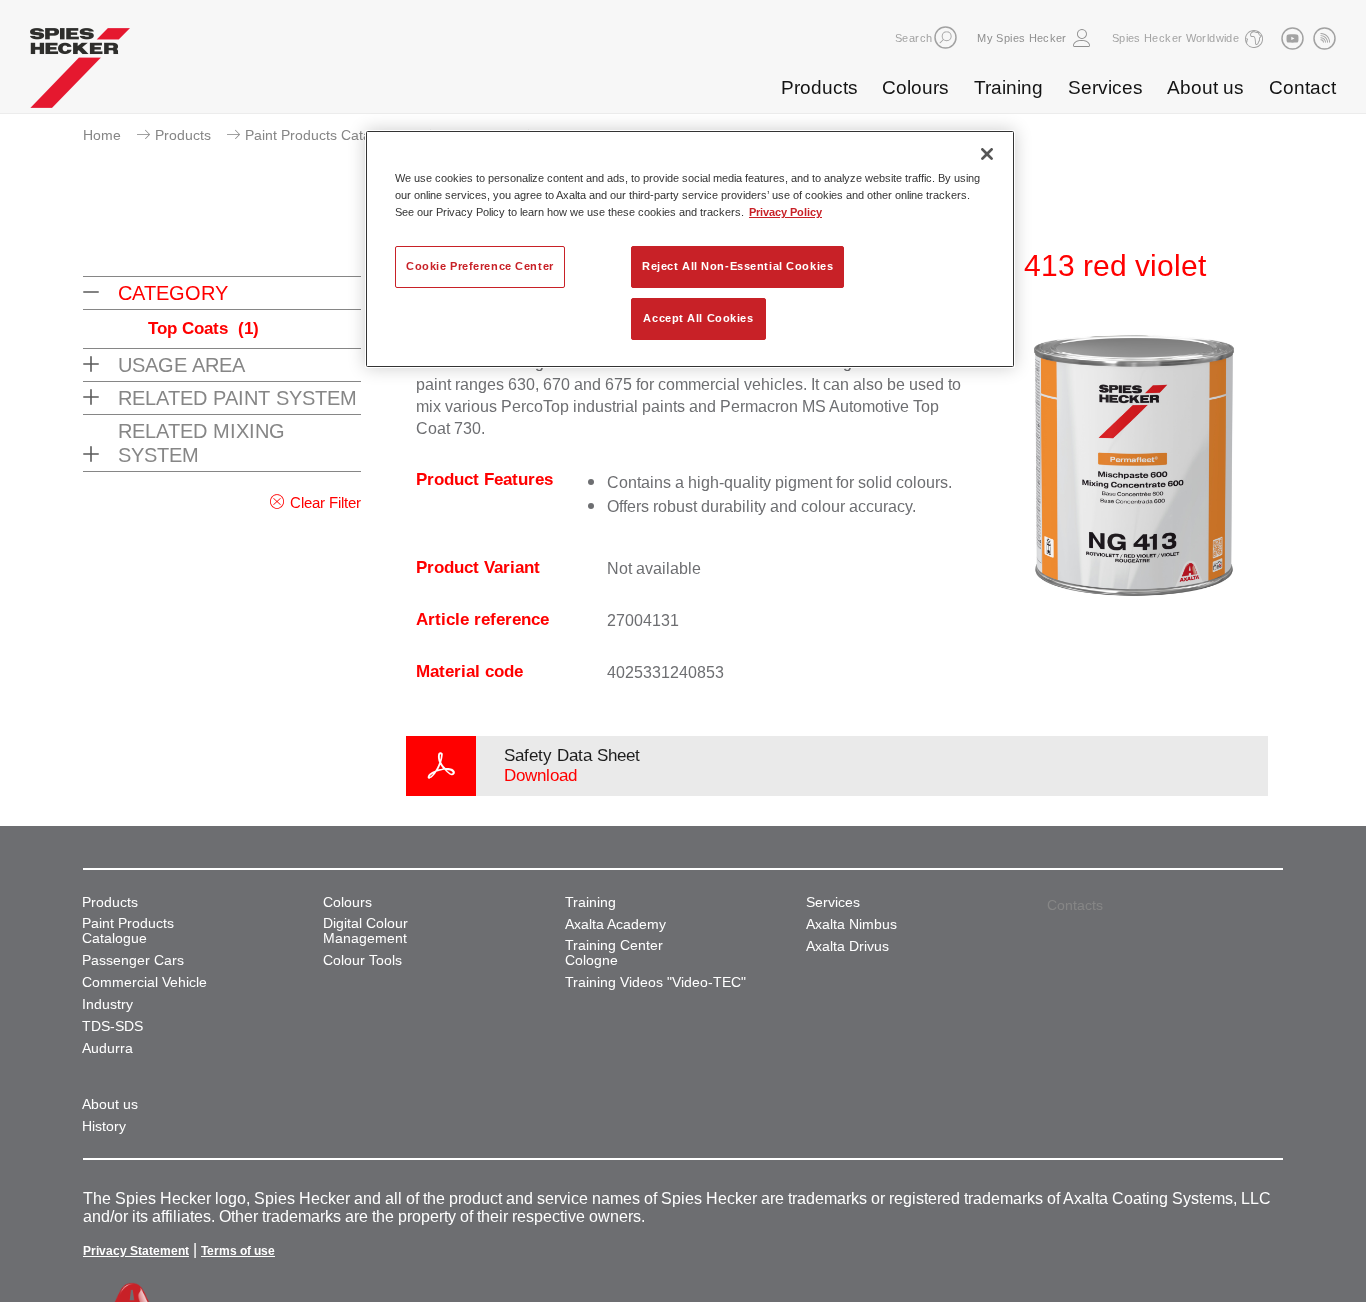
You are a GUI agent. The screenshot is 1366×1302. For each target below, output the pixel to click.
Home (102, 135)
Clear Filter (325, 502)
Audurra (107, 1048)
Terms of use (238, 1251)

________________________________________

Task details -
Nothing but the exact text of the records should appear in your answer, with no pictures. Please write it out.

Solution for this exercise -
You are a GUI agent. The screenshot is 1366×1302. For each target below, output the pixel to click.
Home (102, 135)
Clear Filter (325, 502)
Audurra (107, 1048)
Terms of use (238, 1251)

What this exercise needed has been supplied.